Impossible

Many years ago, I met a woman on a train who told me that she worked in a plastics factory. When I asked her what the factory made, she said that one half of it manufactured the little plastic cups that come with NyQuil bottles, and the other half manufactured dolls’ eyes.[1]

Naturally, I’ve always remembered that conversation — who could forget the juxtaposition of NyQuil cups and dolls’ eyes? But I remember it also because it started me thinking about the sheer number of things that exist in the world, and where they must come from. Every product must be manufactured in a factory somewhere, and in many of those cases (as with NyQuil cups and dolls’ eyes), the parts that make up those products must be made somewhere else. Add to that the number of factories that must make the machinery that makes the parts in the aforementioned factories, and the factories that make the parts for those machines. In sum, for the world to have enough factories to turn out the hundreds of millions of different products that are used in homes and businesses is, quite plainly, impossible. And yet — as is hardly necessary to point out — it does. Clearly, I’m not I’m not the best judge of what’s possible and what’s not.
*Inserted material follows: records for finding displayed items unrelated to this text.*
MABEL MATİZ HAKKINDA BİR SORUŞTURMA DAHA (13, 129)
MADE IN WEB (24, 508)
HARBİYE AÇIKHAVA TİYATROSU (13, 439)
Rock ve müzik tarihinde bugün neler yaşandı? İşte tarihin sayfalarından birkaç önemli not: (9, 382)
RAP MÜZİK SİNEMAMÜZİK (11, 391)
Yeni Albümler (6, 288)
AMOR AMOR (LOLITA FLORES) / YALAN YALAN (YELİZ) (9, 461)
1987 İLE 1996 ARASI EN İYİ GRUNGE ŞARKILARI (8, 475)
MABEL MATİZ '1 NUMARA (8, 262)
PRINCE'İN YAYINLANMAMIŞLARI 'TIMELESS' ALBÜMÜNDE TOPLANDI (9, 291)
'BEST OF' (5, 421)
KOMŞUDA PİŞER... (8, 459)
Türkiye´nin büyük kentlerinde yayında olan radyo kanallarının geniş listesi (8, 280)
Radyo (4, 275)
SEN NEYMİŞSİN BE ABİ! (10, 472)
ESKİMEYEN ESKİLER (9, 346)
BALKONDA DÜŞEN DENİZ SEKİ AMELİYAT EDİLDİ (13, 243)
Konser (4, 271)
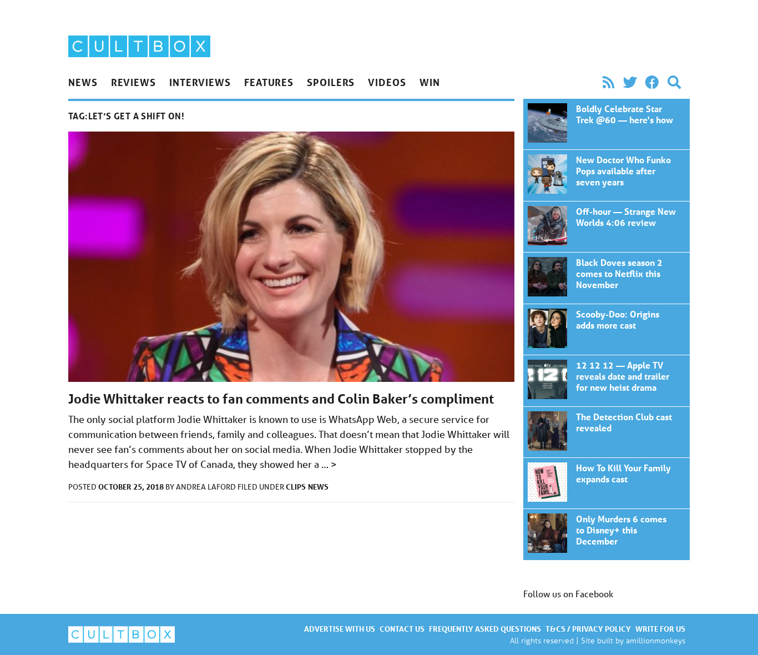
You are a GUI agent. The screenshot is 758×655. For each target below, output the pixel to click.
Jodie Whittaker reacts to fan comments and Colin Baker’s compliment (281, 399)
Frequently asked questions (485, 628)
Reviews (133, 82)
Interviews (200, 82)
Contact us (402, 628)
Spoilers (331, 82)
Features (269, 82)
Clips (296, 486)
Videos (387, 82)
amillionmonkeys (655, 640)
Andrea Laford (206, 487)
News (83, 82)
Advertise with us (339, 628)
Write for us (660, 628)
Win (430, 82)
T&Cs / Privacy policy (588, 628)
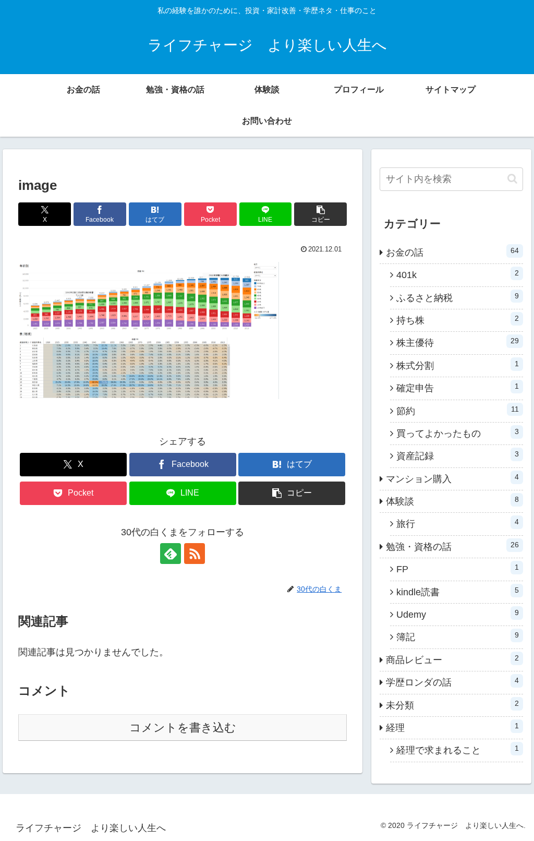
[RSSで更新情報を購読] (194, 553)
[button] (320, 214)
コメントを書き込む (182, 727)
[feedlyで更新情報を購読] (170, 553)
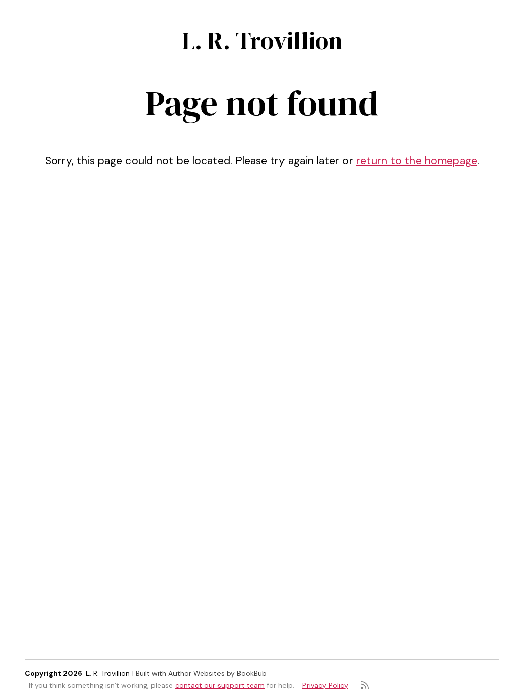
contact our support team (220, 685)
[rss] (365, 685)
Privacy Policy (325, 685)
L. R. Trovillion (262, 40)
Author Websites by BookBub (217, 673)
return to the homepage (416, 161)
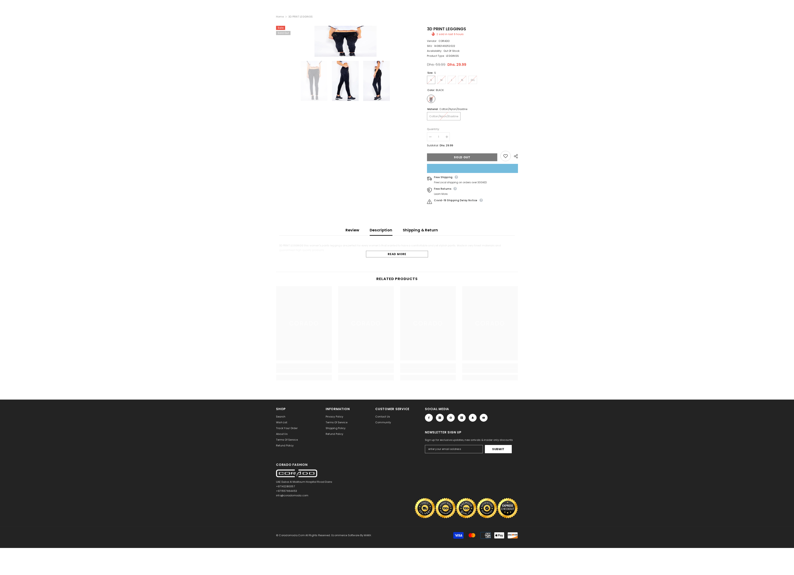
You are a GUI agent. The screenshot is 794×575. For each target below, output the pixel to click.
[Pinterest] (451, 418)
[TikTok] (462, 418)
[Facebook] (429, 418)
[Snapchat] (473, 418)
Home (280, 16)
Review (352, 230)
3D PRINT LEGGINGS (446, 29)
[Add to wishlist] (505, 156)
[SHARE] (514, 156)
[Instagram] (440, 418)
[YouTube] (484, 418)
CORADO (444, 41)
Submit (498, 449)
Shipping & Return (420, 230)
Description (381, 230)
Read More (397, 254)
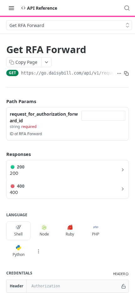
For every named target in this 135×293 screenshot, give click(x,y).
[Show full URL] (119, 73)
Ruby (70, 234)
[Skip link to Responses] (2, 154)
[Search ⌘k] (127, 8)
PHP (95, 234)
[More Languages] (38, 251)
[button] (121, 274)
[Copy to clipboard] (126, 73)
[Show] (123, 286)
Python (18, 254)
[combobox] (103, 116)
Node (44, 234)
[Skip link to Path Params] (2, 101)
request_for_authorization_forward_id (44, 117)
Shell (18, 234)
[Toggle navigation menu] (11, 8)
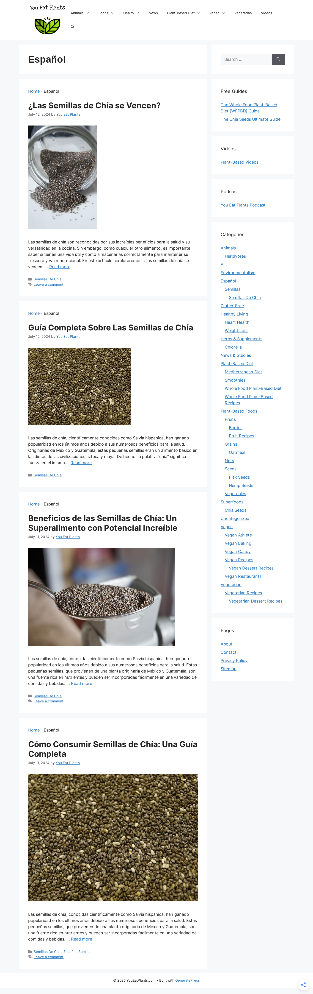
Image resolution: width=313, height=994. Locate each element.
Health (128, 13)
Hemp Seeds (241, 485)
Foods (103, 13)
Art (224, 264)
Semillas (85, 951)
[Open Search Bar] (72, 27)
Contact (228, 652)
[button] (89, 13)
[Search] (278, 59)
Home (34, 91)
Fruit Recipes (241, 435)
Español (70, 951)
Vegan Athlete (238, 535)
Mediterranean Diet (243, 371)
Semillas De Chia (48, 279)
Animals (77, 13)
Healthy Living (234, 314)
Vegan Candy (238, 551)
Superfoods (232, 502)
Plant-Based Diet (181, 13)
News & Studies (236, 355)
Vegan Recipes (239, 559)
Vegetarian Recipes (243, 592)
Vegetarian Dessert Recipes (255, 601)
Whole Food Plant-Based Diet (253, 388)
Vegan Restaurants (243, 576)
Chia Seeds (235, 510)
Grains (231, 444)
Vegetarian (243, 13)
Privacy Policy (234, 660)
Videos (266, 13)
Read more (59, 266)
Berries (235, 427)
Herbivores (235, 256)
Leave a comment (48, 284)
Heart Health (237, 322)
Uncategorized (235, 518)
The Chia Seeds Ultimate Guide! (251, 119)
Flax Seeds (239, 477)
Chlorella (233, 347)
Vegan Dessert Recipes (251, 568)
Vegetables (235, 493)
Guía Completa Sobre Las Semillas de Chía (110, 327)
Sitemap (228, 668)
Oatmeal (237, 452)
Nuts (229, 460)
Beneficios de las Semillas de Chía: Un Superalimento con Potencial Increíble (102, 523)
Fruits (230, 419)
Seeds (230, 468)
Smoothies (235, 380)
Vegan (214, 13)
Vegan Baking (238, 543)
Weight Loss (236, 330)
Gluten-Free (232, 305)
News (153, 13)
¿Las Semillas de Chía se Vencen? (94, 105)
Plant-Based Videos (239, 162)
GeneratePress (187, 980)
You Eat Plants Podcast (243, 205)
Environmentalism (238, 272)
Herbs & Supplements (241, 338)
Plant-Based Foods (239, 411)
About (226, 644)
I must confess that I have a long history of limited imagination. My first computer came with a rudimentary spell-checker that would go through a document and check it against a limited list of frequently misspelled words. I remember thinking that, given enough floppy disks, it was theoretically possible for the spell-checker to contain a full dictionary, possibly even with definitions. But of course I knew that would never happen, because who was going to type an entire unabridged dictionary into a computer?

A few years later, my friend Brad, an early tech visionary, showed me a model he had come up with for software that would enable numerous members of a team to work together on a project. While I admired the model’s elegance, I told him that it would never work in the real world, because human nature made it impossible for more than a couple of people to collaborate on anything.

My then-girlfriend Marcia, who at the time worked for the pioneering spreadsheet company Lotus, gave me a chance to try out one of the first-generation Macintosh computers. I concluded that its visually oriented, mouse-based interface made it an expensive toy that would never be useful for any serious work. Who would have the patience to keep looking for things to click on, instead of simply telling the computer what to do?

There’s an old myth that the laws of aviation make it impossible for bees to fly, and yet they do so anyway. If that were true (which it isn’t), the lesson should be that there’s something wrong with the commonly accepted laws of aviation — not that there’s something miraculous about the bee. But I was one of those people who, when something I considered impossible actually came about, refused to accept that my conception of the universe might be wrong.

Surprisingly — or perhaps not surprisingly, given my tendency to learn kinesthetically — my first opportunity to see beyond that blinkered worldview came not in a computer lab, but at a rock-climbing gym. Although I’ve always resisted doing anything athletic, a friend named Bonnie, who was as smart and analytic as anyone I’ve ever met, convinced me that making my way up a climbing wall would present a mental challenge as much as a physical one. And sure enough, as I learned to navigate the route upward, I found that strategizing about where next to place my hand or my foot paid off rewardingly each time I found a secure hold.

Except for the time when I didn’t. I was midway up the wall and I couldn’t find anything to grab or step onto that would allow me to move ahead. After long consideration, I had to admit defeat. “This is impossible,” I said to Bonnie.

“Don’t think; just go for it!” was her unexpected response. Given that Bonnie was gripping a rope that assured my safety, I had nothing to lose but my dignity, so I did something I could never have imagined doing: I leapt upward and trusted that my body would find some way to hold on. And it did!

I still don’t know how I was able to latch onto that wall, but it was suddenly clear that my belief that something was impossible didn’t make it so. That’s a lesson that has stayed with me ever since. The expression “leap of faith” holds a very concrete meaning for me.

Of course, I don’t know for sure that if I’d worked at Google when someone said, “Let’s map every street in the world and make those maps available for free on everybody’s phone,” I wouldn’t have used the I-word. But I like to think that some small piece of my imagination would have marveled at the possibility.


[1] Seeing how this looks when written down, I wouldn’t blame you for thinking that she was putting me on. But I swear that she was entirely earnest.

One response to “Impossible”

  1. Lisa Rothman says:

    I have a hard time accepting your description of yourself as having a limited imagination. The computer animations you have created for me over the years with candy raining from the skies, costumes flying through the air, and most recently Emily Dickinson traipsing through the Amherst countryside in a red dress and devouring letters in her bedroom speak of an imagination far less limited than most people. What I think you’re describing is that you have a lack of faith in human potential. That isn’t about lack of imagination but actually related to the other stories you’ve shared in which people have acted with casual cruelty for no apparent reason with devastating effect on you and others. I love the story you end with in which you take a leap of faith in yourself and it pays off. May humanity as a whole do the same in areas that have nothing to do with consumerism.